Chapitre 24
Achevant les cheminements de ses pensées, Savana arriva au bout de sa conclusion. Le cheikh avait raison. Elle ne pouvait indéfiniment rejetée son aide. Surtout venant d'un homme tel que lui. Intègre, honnêteté et déterminé à lui offrir la possibilité de regarder plus loin. Mais était-elle prête pour autant à partager ses apparemment ? Son lit ?
- Vous avez toute la journée pour prendre votre décision, rien ne presse, lui avait-il dit dans l'après-midi.

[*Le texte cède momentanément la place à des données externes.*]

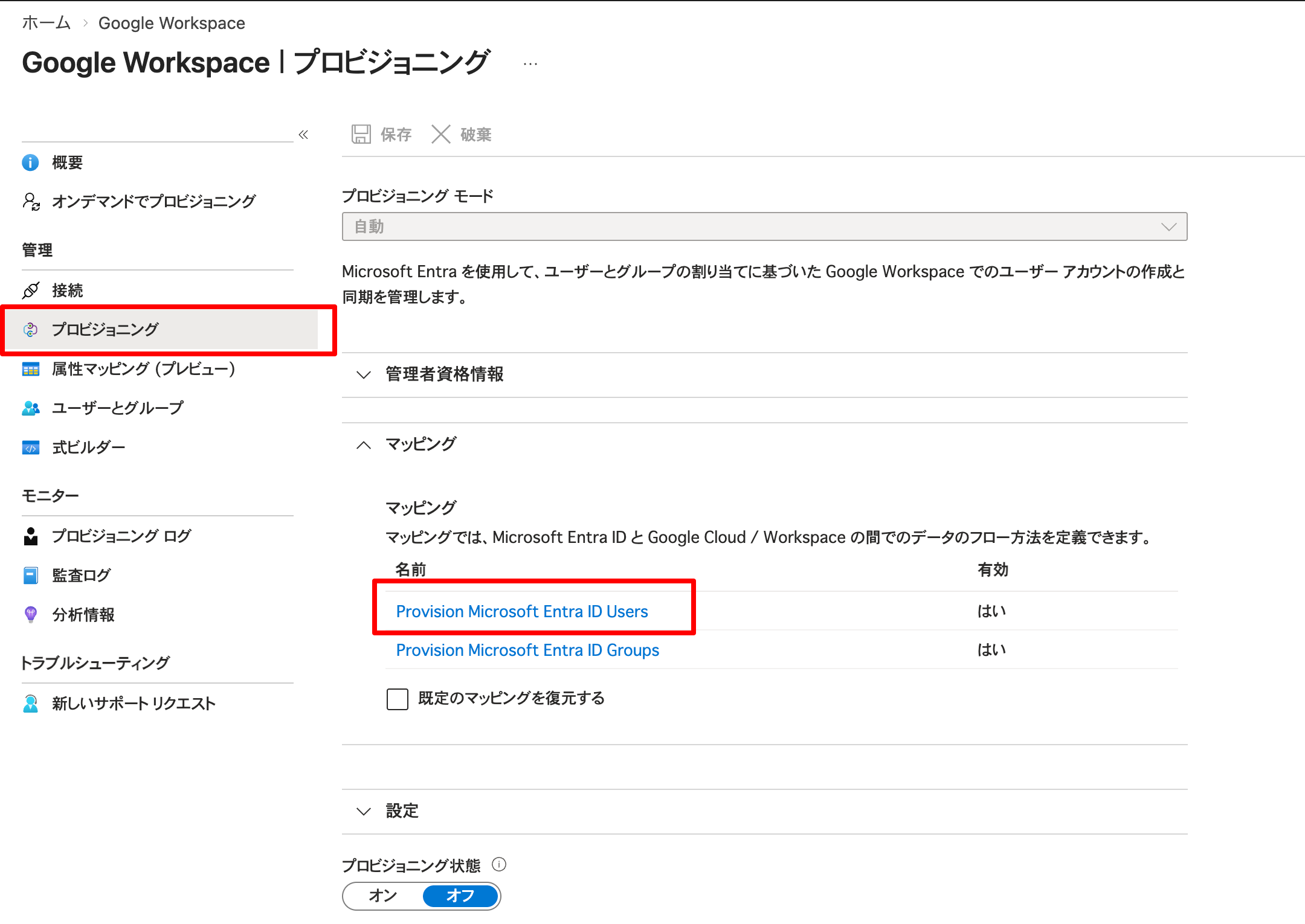Click the 概要 info icon in sidebar
1305x924 pixels.
point(30,162)
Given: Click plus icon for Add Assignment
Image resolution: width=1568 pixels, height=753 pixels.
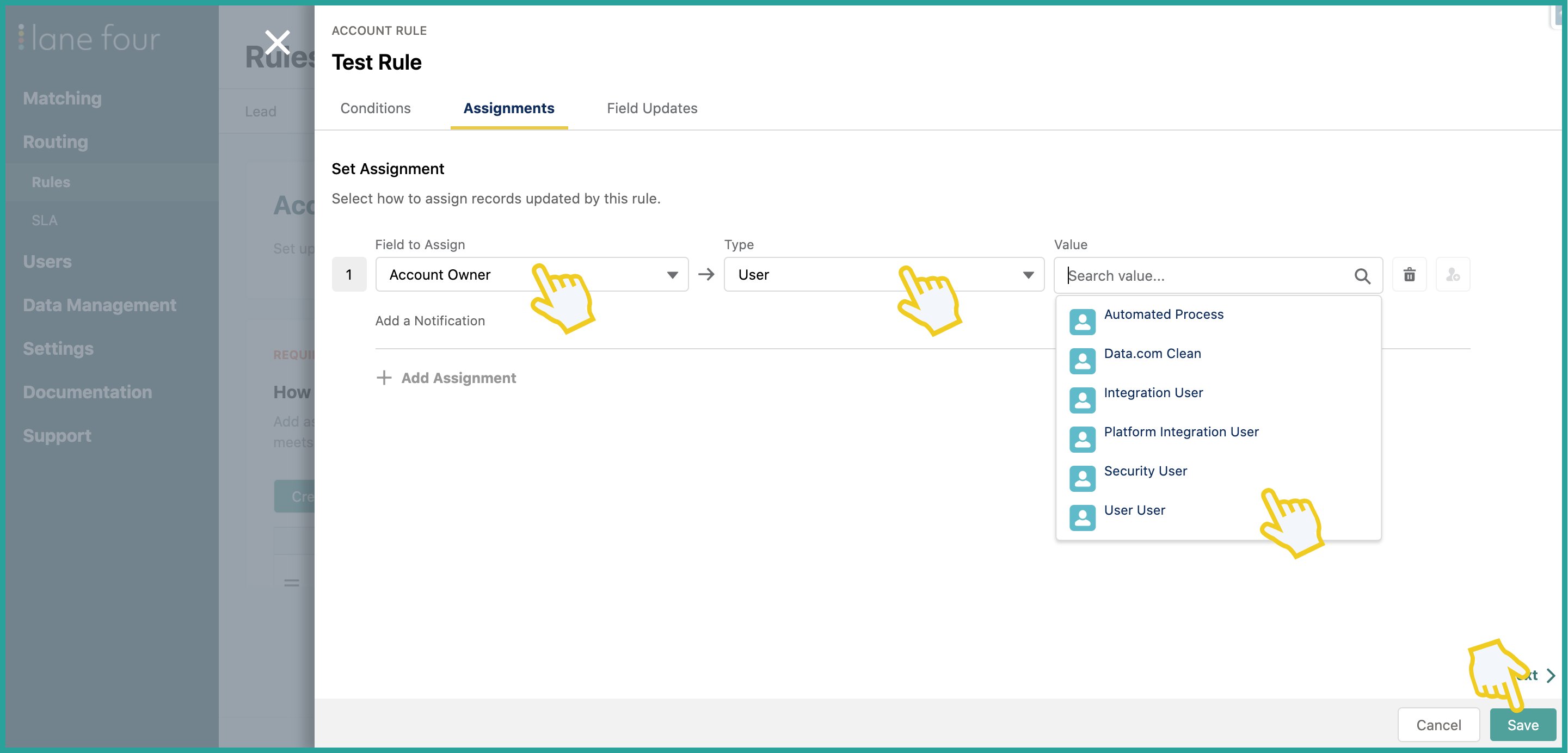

Elle n'avait pas pu revoir Zafir à cause de ses maudites jambes. Un frisson naquit dans sa nuque quand elle prit la décision de rester, non sans appréhender la suite. La large main du cheikh rependue sur sa cuisse la nuit dernière avait suffi à la rendre folle. Complément folle de vouloir qu'il recommence. Elle secoua de la tête pour s'adjurer au calme et surtout...elle devait recouvrir la raison. Nerveusement, elle plia ses affaires pour les remettre dans sa valise. Elle récupéra la petite boîte en carton qu'elle gardait en souvenir de son petit garçon qui n'avait jamais vu le jour. Elle s'installa au bord du lit et l'ouvrit pour s'emparer du petit lapin bleu. Des larmes lui brouillèrent la vue. En quatre ans de mariage, Savana n'avait jamais été heureuse sauf lorsqu'elle avait appris sa grossesse. Elle avait espéré que ce bébé change Max. Hélas, son comportement s'était dégradé. Savana se réveillait chaque matin en espérant arriver au soir sans recevoir un coup. Elle profitait qu'il soit au travail pour se reposer sans jamais oublier de ranger chaque chose à sa place, de faire le dîner, de plier ses chemises avec minutie. Mais quand il rentrait, Savana n'échappait pas à ses colères. Trois mois, elle avait réussi à protéger son bébé pendant trois mois. Elle se souviendrait à jamais de ce jour, gravé dans sa mémoire. Elle avait pu jouir d'un jour à l'hôpital, seule, après qu'elle ait dû prétexter une chute dans les escaliers. Le jour suivant, il lui avait reproché d'avoir perdu l'enfant. Un mois plus tard, Savana avait résisté tant bien que mal pour qu'il ne la touche plus. Dans le lit conjugal, Savana avait subi un véritable supplice, espérant chaque soir que l'alcool soit plus fort que ses pulsions sexuelles. Se sentant comme un objet à ses yeux, elle s'était toujours appliqué à faire semblant. Puis un jour, elle avait choisi d'être battue plutôt que de subir ses cruelles caresses sur son corps couvert de bleus. Quelques somnifères écrasés dans son verre de bourbon suffisaient à le mettre en état de somnolence. Alors seulement là, Savana s'était sentie à l'abri de ses colères incessantes. Et chaque soir jusqu'au dernier, elle avait réussi à le tromper, avant qu'il ne s'en rende compte.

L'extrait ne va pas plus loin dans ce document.